In a major shift announced by Microsoft in May 2025, GitHub’s Copilot coding assistant can now autonomously write code, open pull requests, and even make commits directly to repositories.
Once a developer points the agent to a task, they’ll receive a notification when the completed work is available for review in the repository.
“The new GitHub Copilot coding agent expands on GitHub’s investments into agentic AI, as developers can now assign tasks for Copilot to work on in the background,” Chris Reddington, senior program manager of DevRel Strategy at GitHub, tells LeadDev.
“Developers can assign one or more GitHub issues to Copilot, just as they would assign tasks to team members or themselves.”
When you assign an issue to Copilot in GitHub, the coding agent responds with the eyes emoji. When it’s done, the work is stored in a new file complete with a summary of its workings.
An accountability minefield
This shift raises an important question: who is accountable when something goes wrong – Copilot, the reviewer, or someone else?
Rajesh Jethwa, CTO of software engineering consultancy Digiterre, describes this issue as a “minefield”, because there are a number of entities involved in creating the code.
First, there are the providers of the models themselves, such as OpenAI or Anthropic. It is currently unclear whether these providers own the code generated by their models.
Second, there are the authors of the code used to train the model. There are still questions around whether they have any claim to ownership of the resulting code, given the provenance of the training data.
Third, there are employees and the organizations they work for.
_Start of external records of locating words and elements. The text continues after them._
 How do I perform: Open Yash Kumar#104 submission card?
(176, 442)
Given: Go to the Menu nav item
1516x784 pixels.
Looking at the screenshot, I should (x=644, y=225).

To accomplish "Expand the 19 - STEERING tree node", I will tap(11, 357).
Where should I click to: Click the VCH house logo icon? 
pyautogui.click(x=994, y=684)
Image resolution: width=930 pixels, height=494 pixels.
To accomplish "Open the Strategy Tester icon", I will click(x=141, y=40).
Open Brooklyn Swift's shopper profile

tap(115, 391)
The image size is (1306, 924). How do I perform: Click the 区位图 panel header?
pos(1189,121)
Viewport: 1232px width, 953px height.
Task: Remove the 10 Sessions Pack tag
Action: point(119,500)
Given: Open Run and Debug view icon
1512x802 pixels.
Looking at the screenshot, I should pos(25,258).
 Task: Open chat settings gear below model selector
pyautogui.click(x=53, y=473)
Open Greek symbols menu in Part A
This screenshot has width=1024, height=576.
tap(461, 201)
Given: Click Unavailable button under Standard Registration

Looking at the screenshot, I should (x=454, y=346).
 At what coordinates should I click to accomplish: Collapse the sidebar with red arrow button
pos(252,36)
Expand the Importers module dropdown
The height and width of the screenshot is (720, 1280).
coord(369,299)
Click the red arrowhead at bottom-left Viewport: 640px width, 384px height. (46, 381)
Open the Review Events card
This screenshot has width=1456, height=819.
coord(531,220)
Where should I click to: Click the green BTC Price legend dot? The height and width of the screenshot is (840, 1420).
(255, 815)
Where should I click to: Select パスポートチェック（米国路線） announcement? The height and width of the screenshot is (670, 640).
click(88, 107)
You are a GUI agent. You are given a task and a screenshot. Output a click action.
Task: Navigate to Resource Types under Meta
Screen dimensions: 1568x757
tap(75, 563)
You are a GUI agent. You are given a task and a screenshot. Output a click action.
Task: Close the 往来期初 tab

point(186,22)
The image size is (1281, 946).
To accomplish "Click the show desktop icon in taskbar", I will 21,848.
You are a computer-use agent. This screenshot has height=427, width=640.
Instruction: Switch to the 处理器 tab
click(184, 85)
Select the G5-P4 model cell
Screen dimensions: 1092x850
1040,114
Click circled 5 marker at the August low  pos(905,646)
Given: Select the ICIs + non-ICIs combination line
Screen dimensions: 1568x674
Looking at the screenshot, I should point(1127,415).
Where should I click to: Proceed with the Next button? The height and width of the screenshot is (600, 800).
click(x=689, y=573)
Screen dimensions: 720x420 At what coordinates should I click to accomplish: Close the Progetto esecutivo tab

Typically, when an employee creates code as part of their job, the organization owns that code.
However, it remains uncertain whether the organization or the individual employee should bear responsibility for the code that is produced with the help of a coding assistance.
“There is a legal precedent [because] there is an ongoing debate around whether people can copyright AI generated artwork and that will form an interesting precedent for who can hold a copyright notice of AI generated content including code,” Justin Reock, deputy CTO at DX, explains.
The U.S. Copyright Office has made it clear: fully machine-generated work isn’t protected by copyright. If there’s no meaningful human contribution – just code generated by an AI tool – it falls outside the scope of copyright law. For engineering teams, this has real implications.
In open source projects, contributors are expected to disclose which tools – including AI – were used to generate code. The human reviewer who approves the contribution is ultimately liable for compliance.
Still a copilot, not a pilot
Just as you shouldn’t take your eyes off the road when driving an autonomous vehicle, these agents aren’t ready to operate unsupervised just yet.
“It may be doing more than a pilot, but at the end of the day the developer has to put their own stamp on it,” said Jeff Watkins, CTO of CreateFuture.
GitHub’s Reddington recommends sticking with existing policies when working with Copilot in this new way.
“With Copilot on your team – existing policies like branch protections still apply in the way you’d expect. Plus, the agent’s pull requests require human approval before any CI/CD workflows are run, creating an extra protection control for the build and deployment environment,” explained. “Organizations should still apply the same security and privacy measures and capabilities to AI as they would to any other technology.”
When asked about overall responsibility, GitHub stated that it will continue to apply responsible AI principles, which are focused on ensuring AI is developed and used responsibly and ethically.
“In terms of where the buck stops, I think that stops with leadership,” DX’s Reock said. Overall, engineering management is responsible for any code that makes it into production. “It still needs to go through rigorous testing and if it breaks things in production, then there is something wrong with the testing.”